A Short Checklist Before You Commit
Before signing off on a vendor, a platform, or an internal build, it’s worth asking these questions:
- Can the system explain its own alerts in terms your engineers understand?
- Does it require new hardware, or can it run on data you already have?
- Who validates the model against your actual process conditions- a data scientist or a process engineer?
- What happens when the model runs into a situation it hasn’t seen before does it play it safe, or take a guess?
- Can you see a track record of deployments in facilities like yours?
If you want a second opinion on where your plant’s data and instrumentation stand against this checklist, talk to our team. We’ll walk through what an engineering led soft sensor or process safety analytics deployment could look like for your specific operation – an assessment grounded in your plants actual data.
Frequently Asked Questions
1. How do I evaluate whether an AI in process safety solution is safe to deploy?
Start with the decision support question: does the system replace engineering judgment, or feed it? From there, check for explainability (can engineers see why an alert fired), human-in-the-loop design, grounding in process engineering rather than pure pattern-matching, and validation against real operating edge cases and not just clean historical data.
2. What questions should I ask process safety consultants before hiring them?
Ask how their models are validated, whether the approach is engineering led or algorithm led, what data and infrastructure the deployment requires, and whether they have a track record in facilities with a similar process profile to yours.
3. Is it better to build an in-house AI capability or use process safety management consulting?
It depends on your teams bandwidth and the complexity of your processes. In-house systems keep institutional knowledge internal but require rare data science plus process engineering expertise to build and maintain. Process safety management consulting brings that combined expertise from day one with lower risk of deploying a model your team finds difficult to validate.
4. Do soft sensors require new instrumentation to deploy?
Usually not. Soft sensors are built on data a plant is already collecting through historians, control systems, operational logs, so most deployments don’t require new hardware. This makes them a practical way to pilot an AI enabled process safety approach before committing to a larger program.

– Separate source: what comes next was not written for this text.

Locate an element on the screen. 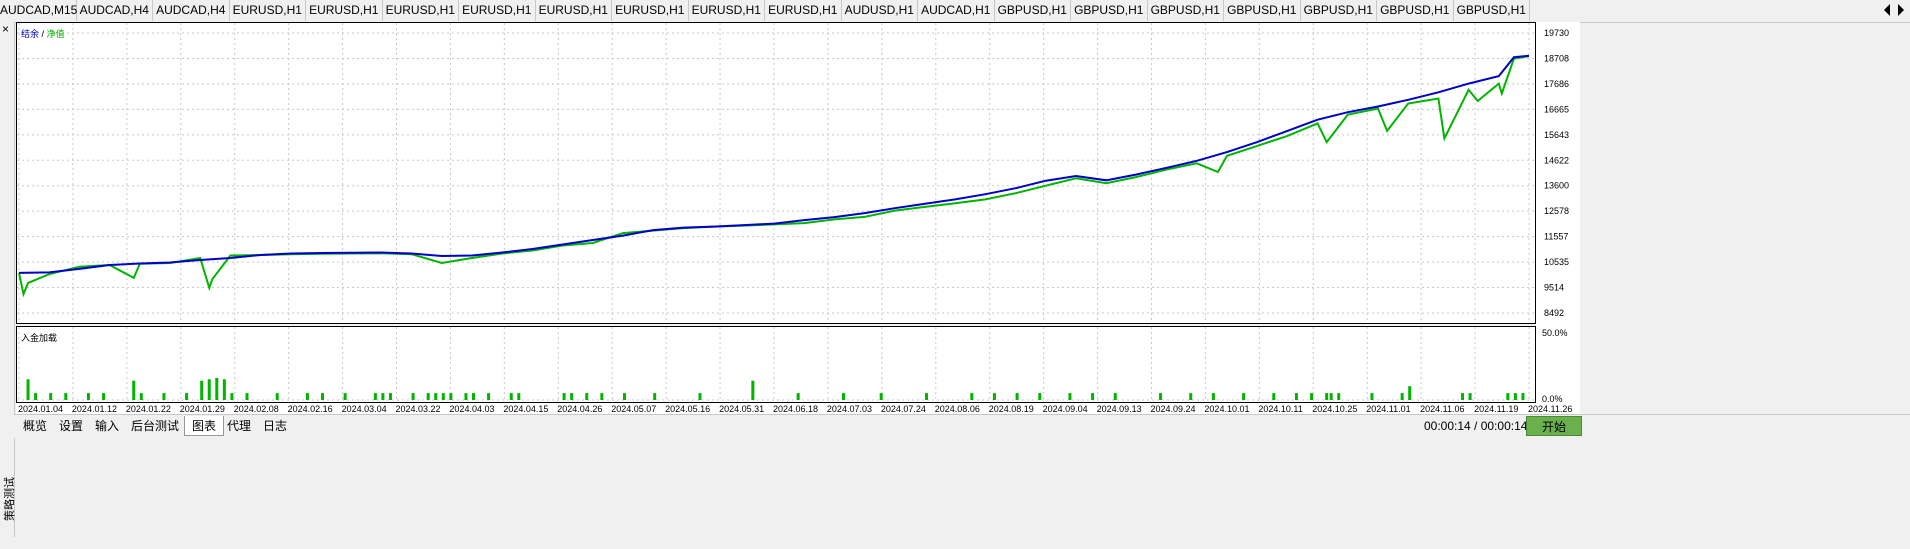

5. How is AI in energy industry process safety different from general industrial AI?
Energy and process facilities carry hazard profiles, regulatory requirements, and process complexity that generic industrial AI platforms weren’t built to reason about. AI in energy industry deployments typically need explicit safety screening, conservative escalation when evidence is incomplete, and engineering validation before any recommendation reaches an operator, production-optimization AI is usually judged on efficiency alone.
6. What does a typical engagement with an engineering-led process safety partner look like?
It usually starts with an assessment of existing plant data, instrumentation, and hazard priorities, followed by a scoped pilot, often a soft sensor on a specific variable before expanding to broader predictive analytics or anomaly detection. The goal is proving the approach on your actual data before scaling it.